Stored items ::
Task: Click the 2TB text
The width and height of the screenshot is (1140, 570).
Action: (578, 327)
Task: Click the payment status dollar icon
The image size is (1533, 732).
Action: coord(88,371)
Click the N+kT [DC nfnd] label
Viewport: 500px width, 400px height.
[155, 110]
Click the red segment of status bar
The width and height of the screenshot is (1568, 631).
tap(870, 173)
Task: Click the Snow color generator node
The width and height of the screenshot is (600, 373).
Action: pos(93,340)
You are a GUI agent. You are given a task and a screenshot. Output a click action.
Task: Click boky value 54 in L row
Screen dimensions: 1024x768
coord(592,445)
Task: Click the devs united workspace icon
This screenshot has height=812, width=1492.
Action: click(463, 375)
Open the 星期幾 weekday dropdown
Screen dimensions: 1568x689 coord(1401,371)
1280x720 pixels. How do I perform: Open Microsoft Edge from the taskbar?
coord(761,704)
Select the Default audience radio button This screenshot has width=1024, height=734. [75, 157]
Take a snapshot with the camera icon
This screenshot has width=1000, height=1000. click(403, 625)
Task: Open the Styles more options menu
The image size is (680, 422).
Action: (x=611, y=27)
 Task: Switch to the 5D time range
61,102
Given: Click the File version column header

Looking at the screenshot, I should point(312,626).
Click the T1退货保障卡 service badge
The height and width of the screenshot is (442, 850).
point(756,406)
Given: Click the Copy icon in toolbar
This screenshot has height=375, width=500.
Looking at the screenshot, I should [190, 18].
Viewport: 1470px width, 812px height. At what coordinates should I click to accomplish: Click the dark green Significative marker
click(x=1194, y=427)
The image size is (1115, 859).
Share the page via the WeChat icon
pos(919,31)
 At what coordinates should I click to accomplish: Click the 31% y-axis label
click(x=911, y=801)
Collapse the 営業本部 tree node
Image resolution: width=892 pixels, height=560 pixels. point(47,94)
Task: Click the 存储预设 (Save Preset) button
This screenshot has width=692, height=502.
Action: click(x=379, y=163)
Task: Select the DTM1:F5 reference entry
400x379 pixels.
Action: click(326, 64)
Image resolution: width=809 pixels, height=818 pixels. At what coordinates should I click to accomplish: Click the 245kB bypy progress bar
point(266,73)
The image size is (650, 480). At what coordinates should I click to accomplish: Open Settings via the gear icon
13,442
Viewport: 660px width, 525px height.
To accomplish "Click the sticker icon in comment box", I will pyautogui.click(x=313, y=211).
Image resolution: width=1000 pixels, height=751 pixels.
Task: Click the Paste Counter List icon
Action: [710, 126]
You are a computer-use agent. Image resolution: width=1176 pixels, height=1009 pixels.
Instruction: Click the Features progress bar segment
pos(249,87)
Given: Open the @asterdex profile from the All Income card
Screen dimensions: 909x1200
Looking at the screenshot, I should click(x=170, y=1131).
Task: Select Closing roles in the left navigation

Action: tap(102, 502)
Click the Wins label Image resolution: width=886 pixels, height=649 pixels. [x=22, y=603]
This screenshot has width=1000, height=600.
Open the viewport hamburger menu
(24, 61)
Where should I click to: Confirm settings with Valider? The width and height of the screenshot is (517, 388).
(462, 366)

What to produce :: Reproduce exactly the section above that begins at the line containing "Task: Switch to the 5D time range" and ends at the line containing "Given: Click the Copy icon in toolbar", leaving out all other lines.

Result of the exercise ::
 Task: Switch to the 5D time range
61,102
Given: Click the File version column header

Looking at the screenshot, I should point(312,626).
Click the T1退货保障卡 service badge
The height and width of the screenshot is (442, 850).
point(756,406)
Given: Click the Copy icon in toolbar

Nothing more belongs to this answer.